Provided data START
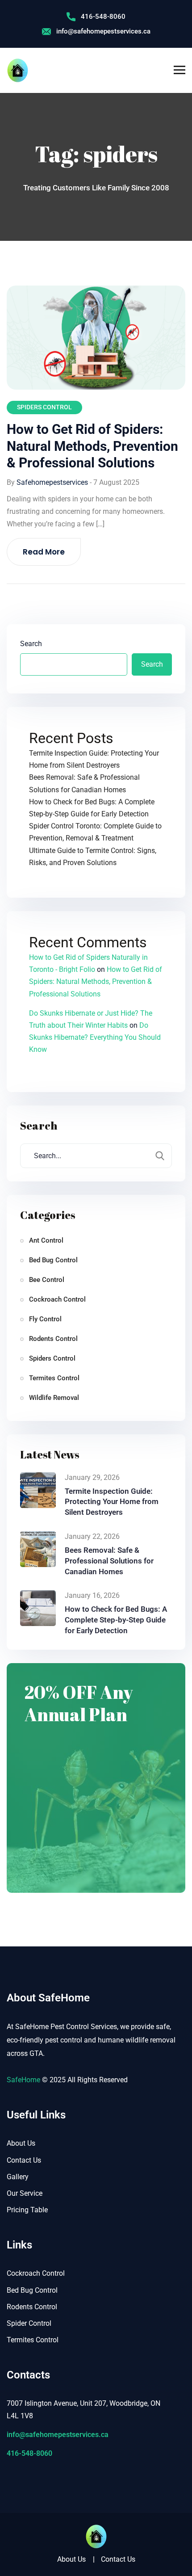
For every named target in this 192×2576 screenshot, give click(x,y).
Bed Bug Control (53, 1260)
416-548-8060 (103, 17)
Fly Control (45, 1319)
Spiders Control (44, 407)
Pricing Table (27, 2210)
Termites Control (54, 1378)
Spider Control (29, 2323)
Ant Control (46, 1240)
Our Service (24, 2193)
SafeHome (23, 2080)
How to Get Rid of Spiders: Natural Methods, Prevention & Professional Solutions (92, 446)
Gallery (18, 2177)
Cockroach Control (57, 1299)
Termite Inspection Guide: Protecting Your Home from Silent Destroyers (112, 1502)
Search (31, 643)
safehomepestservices (52, 482)
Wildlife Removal (54, 1398)
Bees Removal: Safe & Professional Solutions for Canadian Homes (109, 1561)
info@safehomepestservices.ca (103, 31)
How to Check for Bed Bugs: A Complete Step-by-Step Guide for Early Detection (116, 1620)
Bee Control (46, 1280)
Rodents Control (53, 1339)
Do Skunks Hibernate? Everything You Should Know (95, 1037)
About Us (21, 2143)
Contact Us (24, 2160)
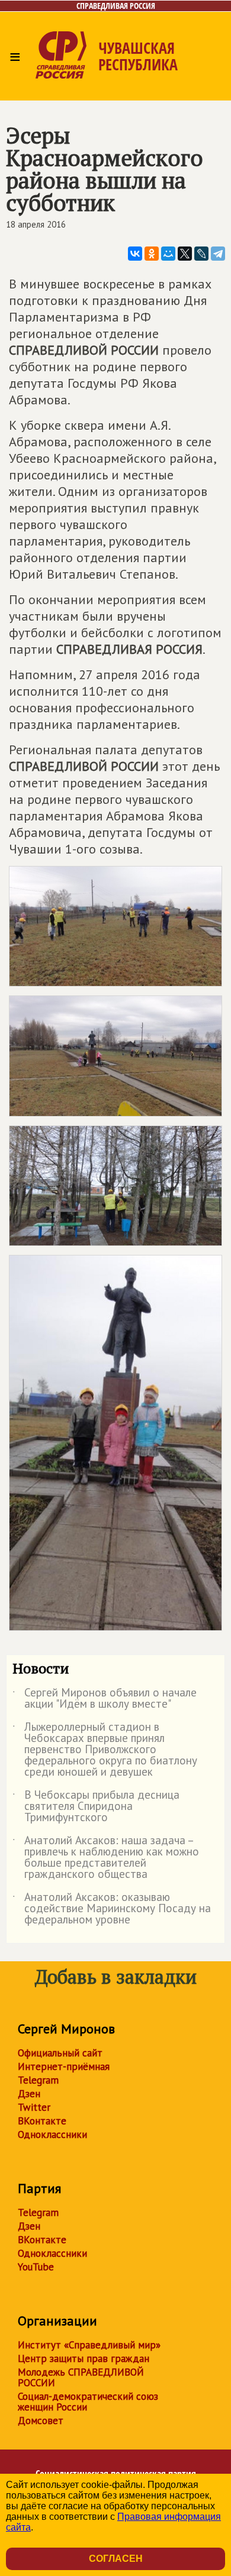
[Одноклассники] (152, 253)
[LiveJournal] (201, 253)
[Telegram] (218, 253)
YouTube (36, 2267)
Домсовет (40, 2420)
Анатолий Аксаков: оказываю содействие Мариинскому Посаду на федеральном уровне (111, 1909)
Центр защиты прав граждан (83, 2358)
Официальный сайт (60, 2053)
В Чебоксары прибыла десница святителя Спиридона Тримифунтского (95, 1806)
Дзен (29, 2093)
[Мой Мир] (168, 253)
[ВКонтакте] (135, 253)
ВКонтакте (42, 2121)
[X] (185, 253)
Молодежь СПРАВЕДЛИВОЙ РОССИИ (81, 2377)
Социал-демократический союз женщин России (88, 2401)
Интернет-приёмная (64, 2066)
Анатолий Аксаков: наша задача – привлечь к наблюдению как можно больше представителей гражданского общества (105, 1858)
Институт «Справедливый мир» (89, 2345)
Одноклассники (52, 2134)
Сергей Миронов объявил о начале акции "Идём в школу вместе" (104, 1699)
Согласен (116, 2559)
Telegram (38, 2080)
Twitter (34, 2107)
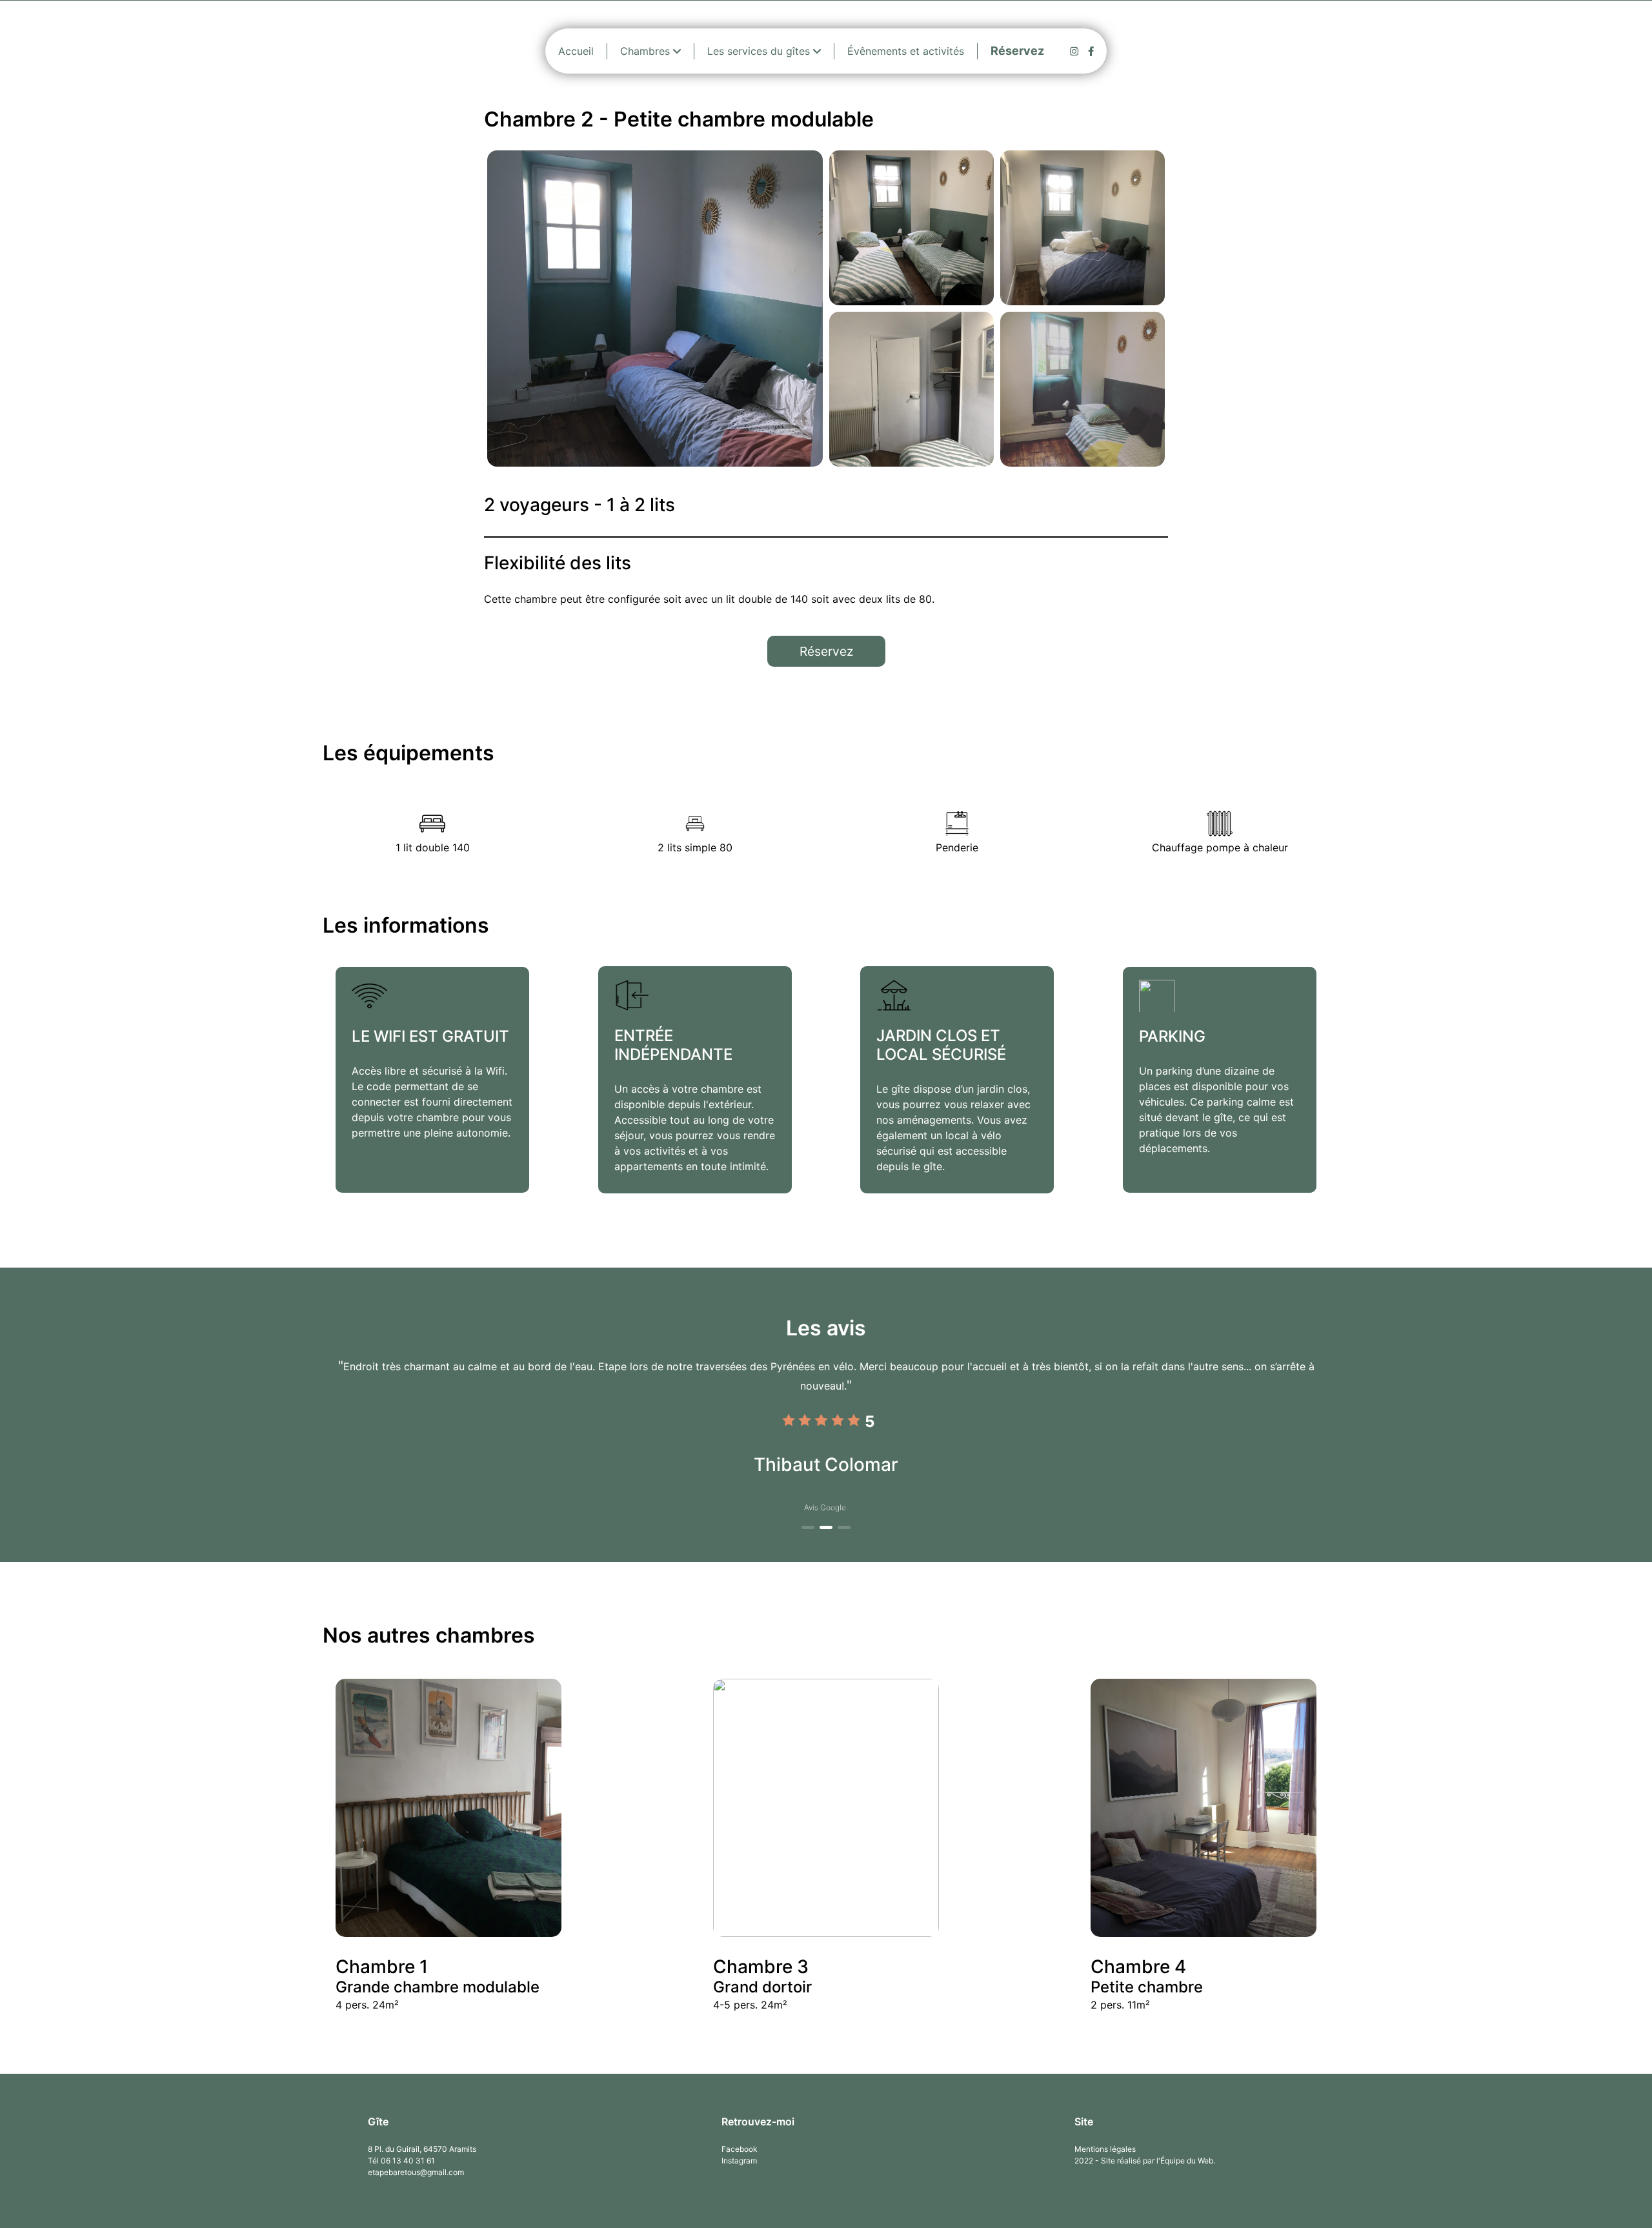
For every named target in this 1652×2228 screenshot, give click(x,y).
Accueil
Provided data END
#### [What you need to do]
Retype, word for word, the lines from the one with "[LiveJournal] (201, 253)" through the last line of the entries above, and only those lines. Leave pictures out.

#### [Task answer]
[LiveJournal] (201, 253)
[Telegram] (218, 253)
YouTube (36, 2267)
Домсовет (40, 2420)
Анатолий Аксаков: оказываю содействие Мариинскому Посаду на федеральном уровне (111, 1909)
Центр защиты прав граждан (83, 2358)
Официальный сайт (60, 2053)
В Чебоксары прибыла десница святителя Спиридона Тримифунтского (95, 1806)
Дзен (29, 2093)
[Мой Мир] (168, 253)
[ВКонтакте] (135, 253)
ВКонтакте (42, 2121)
[X] (185, 253)
Молодежь СПРАВЕДЛИВОЙ РОССИИ (81, 2377)
Социал-демократический союз женщин России (88, 2401)
Интернет-приёмная (64, 2066)
Анатолий Аксаков: наша задача – привлечь к наблюдению как можно больше представителей гражданского общества (105, 1858)
Институт «Справедливый мир» (89, 2345)
Одноклассники (52, 2134)
Сергей Миронов объявил о начале акции "Идём в школу вместе" (104, 1699)
Согласен (116, 2559)
Telegram (38, 2080)
Twitter (34, 2107)
For every named target in this 1652×2228 screenshot, give click(x,y).
Accueil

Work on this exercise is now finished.